Com tudo isso, surgiu um questionamento, além das observações técnicas para iniciar a quarta dose da vacinação: será que essa antecipação não está relacionada com a liberação do uso da máscara no estado de São Paulo?
Pois a situação da pandemia ainda não garante tanta segurança ao liberar o uso da máscara. Dessa forma, se antecipar a vacinação e a circulação do coronavírus começar a aumentar, como está acontecendo em países da Europa e Ásia, por exemplo, a vacina pode evitar que aconteça algum desastre, ou seja, que a gente possa perder mais vidas, em especial dos idosos.
Outro ponto que vale ressaltar é que, com tantas desinformações, tem surgido discussões e afirmações de que apenas quem tomou a CoronaVac que precisa da quarta dose. E não é bem assim, pois com o aparecimento da ômicron, todas as vacinas sofreram com a sua capacidade de proteção. E cada vacina tem boas características que podem ser muito bem exploradas, assim como têm deficiências.
Por exemplo, a vacina da Pfizer/BioNTech, que usa a tecnologia de mRNA, é muito eficiente, mas pode gerar reatogenicidade causada pelos componentes vacinais, com maior desconforto e até reações alérgicas mais elevadas do que as outras vacinas, embora não seja exclusiva dessa tecnologia. A vacina CoronaVac é aquela que não tem muitas surpresas, funciona e já conhecemos sua tecnologia muito bem. Porém, ela tem pouca eficiência para gerar imunidade celular, ou ativação das células T, que, por conseguinte, diminui a eficácia vacinal.
Em relação às vacinas de vetores virais (AstraZeneca e Janssen), ela vai diminuindo sua eficácia com sucessivas aplicações, pois acontece a imunogenidade contra o vetor viral, com isso, o sistema imune impede que a vacina complete todo o seu "ciclo" de produção da proteína spike do coronavírus, dessa forma, a vacina passa a funcionar com menor eficácia (discuto esses temas em diversas matérias aqui em minha coluna do VivaBem).
Dessa maneira, podemos aproveitar todas as melhores características de cada vacina, por exemplo, através do intercâmbio (mistura) vacinal. Por isso, não faz sentido o Ministério da Saúde, por exemplo, dispensar qualquer vacina. Além disso, precisamos ter cuidado para não voltarmos a estimular os sommeliers de vacinas.
Mas qual motivo que a Opas não recomenda a dose de reforço?

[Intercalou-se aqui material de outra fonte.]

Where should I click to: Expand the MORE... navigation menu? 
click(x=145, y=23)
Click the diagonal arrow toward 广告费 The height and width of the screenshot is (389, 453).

Bom, existem diversos fatores, mas tem um que a OMS (Organização Mundial da Saúde) tem chamado bastante atenção, que se refere à concentração e aplicação de vacinas apenas em nações que têm altos recursos financeiros. Sendo que, para controlar a pandemia, a gente precisa de imunização global.
Por fim, realmente, há motivos para que a vacinação com a quarta dose em idosos aconteça. Embora, o mais correto seria ter a equidade vacinal, para salvarmos vidas sem priorizar a autopromoção, apesar de ser um delírio eu falar isso, em especial em tempos de eleição.